In his Gifford lectures and a number of books written with his friend Patrick Geddes he argued for a form of holistic biology in which the activity of the living organism could transcend the physical laws governing its component parts. Some had termed the work of Geddes and Thomson as neovitalist though the position presented in their books is more closer to panpsychism as Thomson had claimed that mind can not emerge from matter and that it has existed in nature all the time. Thomson had believed there was life at all levels, he wrote that "there is nothing inanimate". He had however found the vitalist ideas of Henri Bergson inspirational.

According to Peter J. Bowler, Thomson was a popular science writer who had promoted a nonmaterialist interpretation of science though his interpretation was not accepted by all within the scientific community as some had claimed his views were neovitalist and thus outdated.

Thomson had also promoted the importance of symbiosis and cooperation in nature as opposed to the idea of struggle.

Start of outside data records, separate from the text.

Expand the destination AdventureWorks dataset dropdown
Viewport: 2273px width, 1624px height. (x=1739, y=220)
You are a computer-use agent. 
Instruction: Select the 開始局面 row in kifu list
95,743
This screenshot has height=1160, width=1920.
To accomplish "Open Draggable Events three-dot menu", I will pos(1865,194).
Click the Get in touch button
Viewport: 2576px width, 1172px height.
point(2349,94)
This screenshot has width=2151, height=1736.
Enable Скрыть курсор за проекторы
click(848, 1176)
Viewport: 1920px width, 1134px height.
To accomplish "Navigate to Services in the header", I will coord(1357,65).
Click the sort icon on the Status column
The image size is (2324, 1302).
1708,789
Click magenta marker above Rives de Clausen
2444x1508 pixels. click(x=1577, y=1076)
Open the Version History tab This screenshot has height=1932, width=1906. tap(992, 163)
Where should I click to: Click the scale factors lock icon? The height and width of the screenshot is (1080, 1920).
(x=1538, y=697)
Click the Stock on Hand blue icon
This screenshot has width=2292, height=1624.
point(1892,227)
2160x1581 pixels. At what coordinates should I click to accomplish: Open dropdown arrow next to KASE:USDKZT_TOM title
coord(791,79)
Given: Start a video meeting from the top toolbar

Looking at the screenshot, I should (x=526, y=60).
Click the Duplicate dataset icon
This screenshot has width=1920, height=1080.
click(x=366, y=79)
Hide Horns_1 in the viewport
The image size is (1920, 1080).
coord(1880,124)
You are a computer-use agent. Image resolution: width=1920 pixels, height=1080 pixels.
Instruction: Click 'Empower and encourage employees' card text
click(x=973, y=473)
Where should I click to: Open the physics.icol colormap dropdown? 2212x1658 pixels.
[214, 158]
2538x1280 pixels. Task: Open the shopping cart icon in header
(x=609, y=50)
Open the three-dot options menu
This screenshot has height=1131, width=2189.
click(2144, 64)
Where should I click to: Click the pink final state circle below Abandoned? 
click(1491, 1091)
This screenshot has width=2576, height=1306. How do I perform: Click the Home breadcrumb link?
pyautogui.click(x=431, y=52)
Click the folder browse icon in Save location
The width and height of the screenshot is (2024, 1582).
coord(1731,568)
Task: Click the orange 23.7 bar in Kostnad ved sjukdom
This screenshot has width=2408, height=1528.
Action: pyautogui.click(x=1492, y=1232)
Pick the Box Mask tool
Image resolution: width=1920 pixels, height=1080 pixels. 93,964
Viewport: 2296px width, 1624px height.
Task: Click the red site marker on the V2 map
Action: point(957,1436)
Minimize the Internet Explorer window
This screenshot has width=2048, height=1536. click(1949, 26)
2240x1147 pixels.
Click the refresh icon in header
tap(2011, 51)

While at the University of Aberdeen Thomson supervised the research of respected carcinologist Isabella Gordon.

He was knighted in 1930 by King George V.

He died at home, St Mary's Lodge in Limpsfield, Surrey.

== Family ==
In 1889 he married Margaret Robertson Stewart and they were parents to the ornithologist Arthur Landsborough Thomson, who wrote a short biography about his father in School Nature Study, April 1944.

His younger brother was the zoologist James Stuart Thomson FRSE.

==Selected publications==

- Parasitism: Organic and Social (1895)
- Progress of Science in the Century (1903)
- Heredity (1908)
- Darwinism and Human Life (1909)
- Evolution (1912 - with Patrick Geddes)
- Problems of Sex (1912)
- Zoological Studies (1911-1915)
- The Outline of Science [editor] (4 vol., 1922; repr. 1937)
- What Is Man? (1923)
- Science and Religion (1925)
- The Minds Of Animals: An Introduction To The Study Of Animal Behaviour (1927)
- Modern Science (1929)
- Life: Outlines of General Biology (1931)
- ′′The New World of Science,′′ in The Atlantic Monthly, June 1930, in Essays in Science and Engineering, Compiled by Franz MONTGOMERY, Ray LONG & Rich R. SMITH, Inc., pp. 26-48, 1932.